> Instructions for the task
When the line containing "Task: Show the red ring back-side thumbnail" appears in the entries below, begin printing there and stop after the line containing "Viewport: 1512px width, 812px height."; print each of those lines exactly and no other line.

[Saved data entries]
>>>>
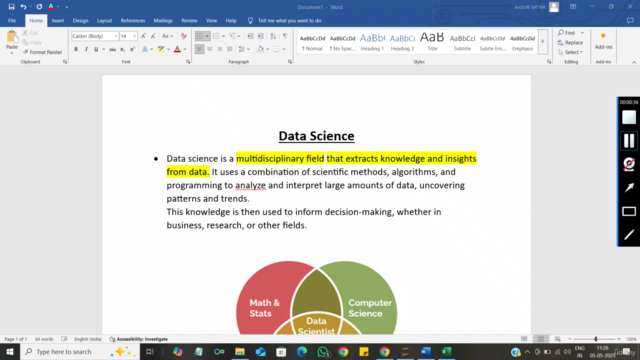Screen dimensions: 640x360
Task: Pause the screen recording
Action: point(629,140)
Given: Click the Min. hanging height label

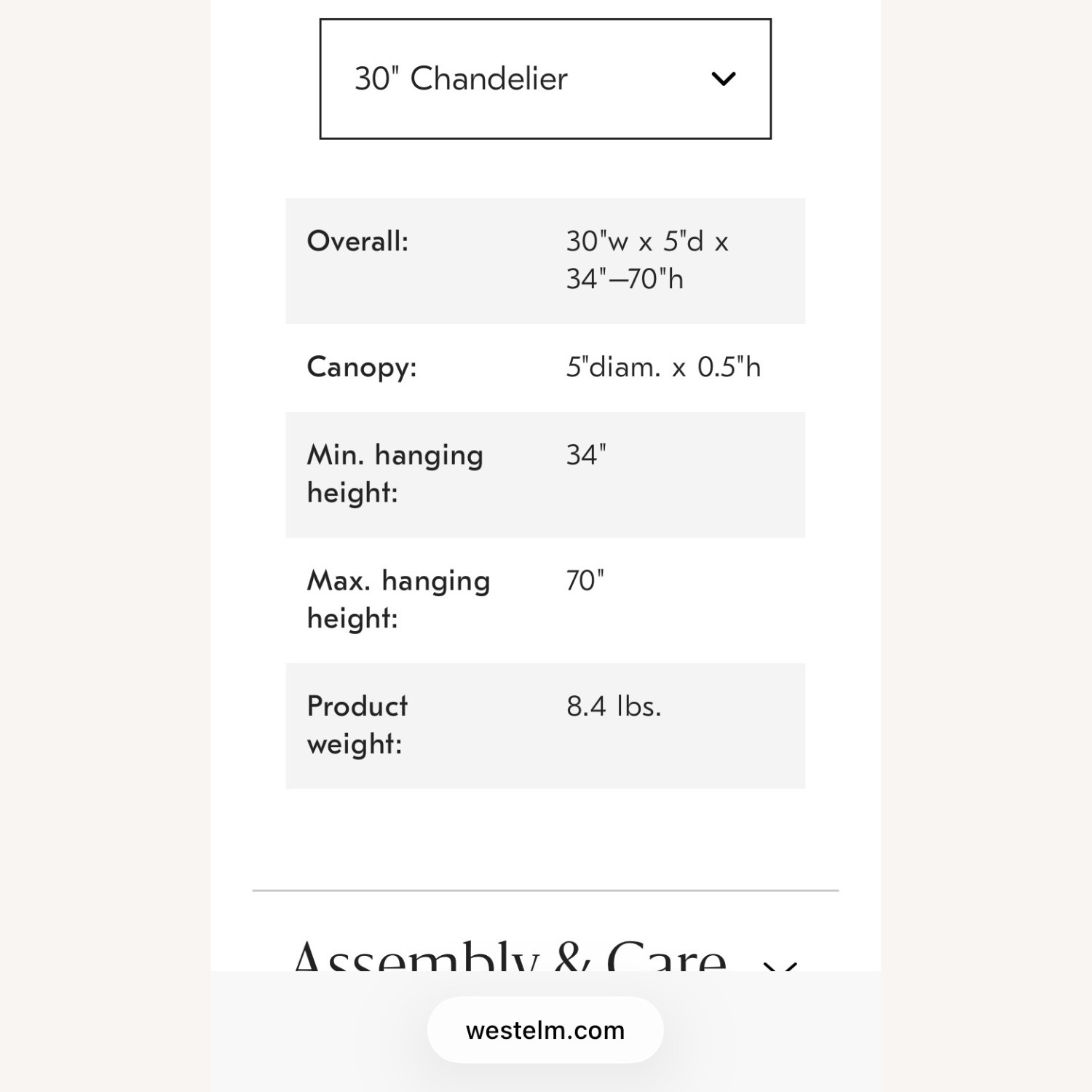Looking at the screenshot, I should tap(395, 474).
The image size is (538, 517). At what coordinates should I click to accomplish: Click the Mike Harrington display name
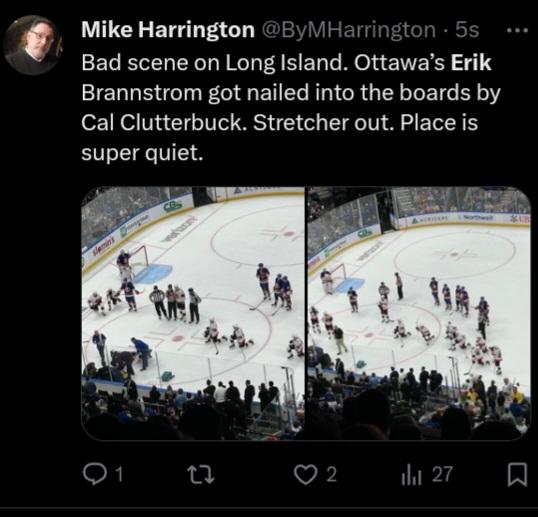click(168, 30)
<<<<
>>>>
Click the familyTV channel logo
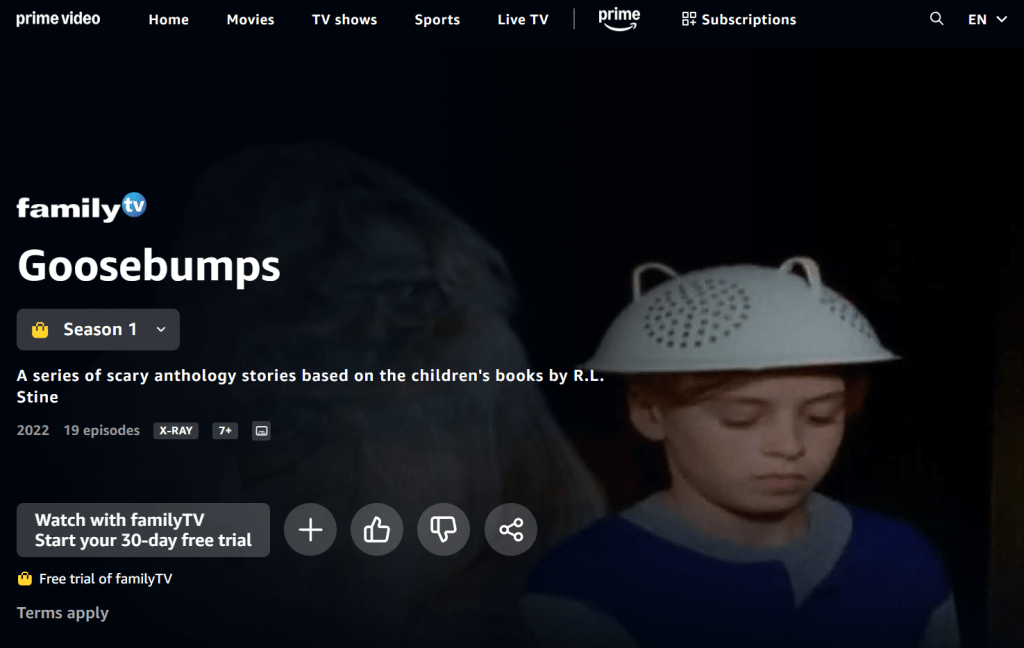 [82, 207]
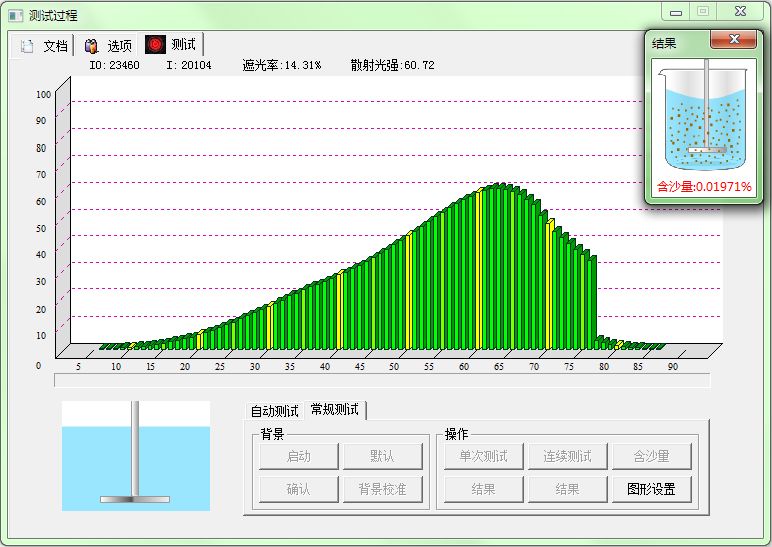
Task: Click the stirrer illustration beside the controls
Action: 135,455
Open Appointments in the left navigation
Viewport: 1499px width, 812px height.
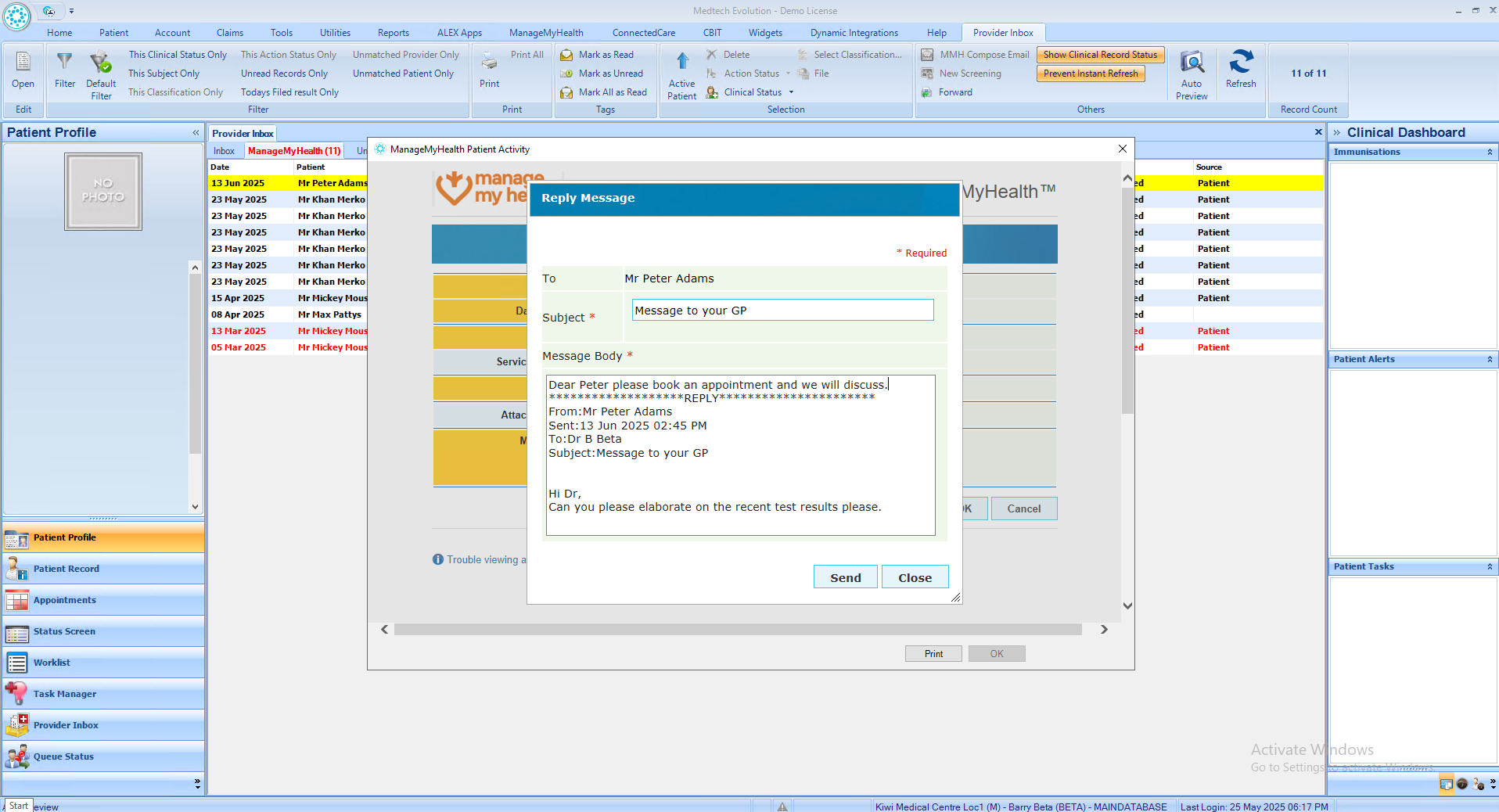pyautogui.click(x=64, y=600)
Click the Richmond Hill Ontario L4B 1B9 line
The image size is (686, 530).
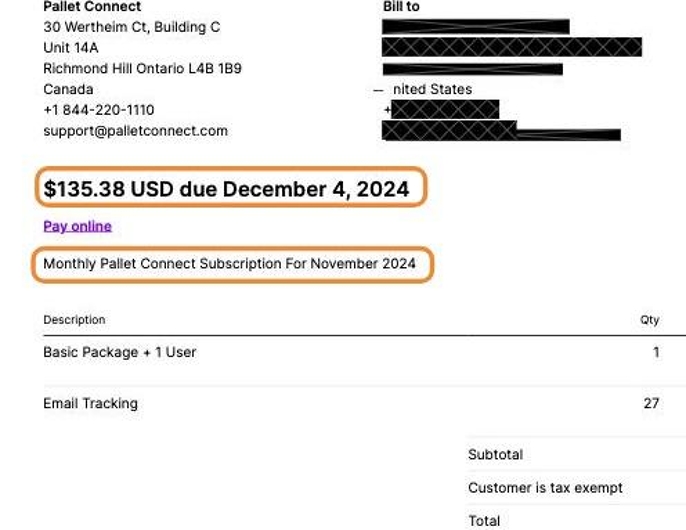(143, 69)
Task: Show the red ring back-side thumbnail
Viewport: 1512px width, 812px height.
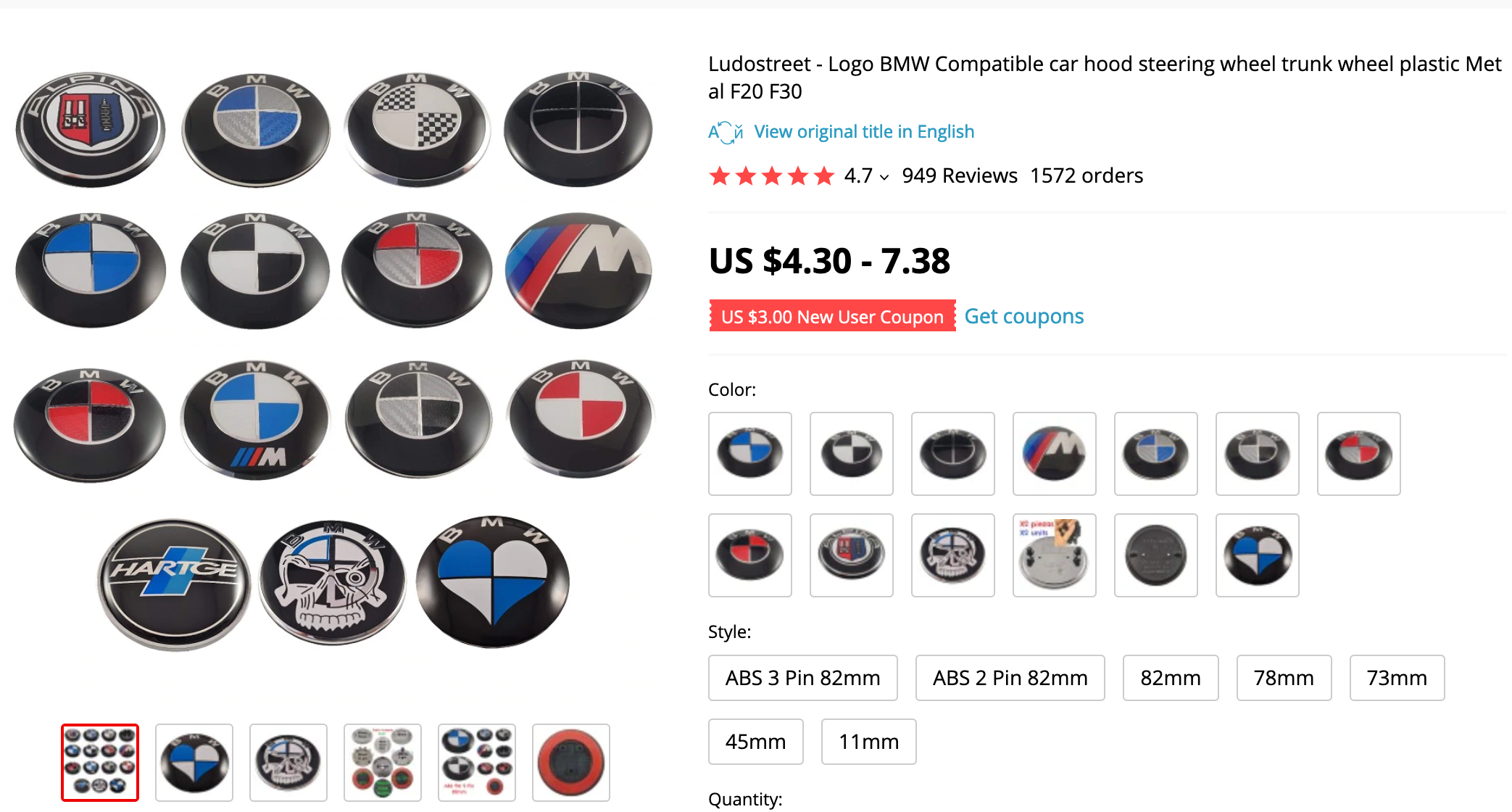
<<<<
> Solution to the problem
Task: Show the red ring back-side thumbnail
Viewport: 1512px width, 812px height.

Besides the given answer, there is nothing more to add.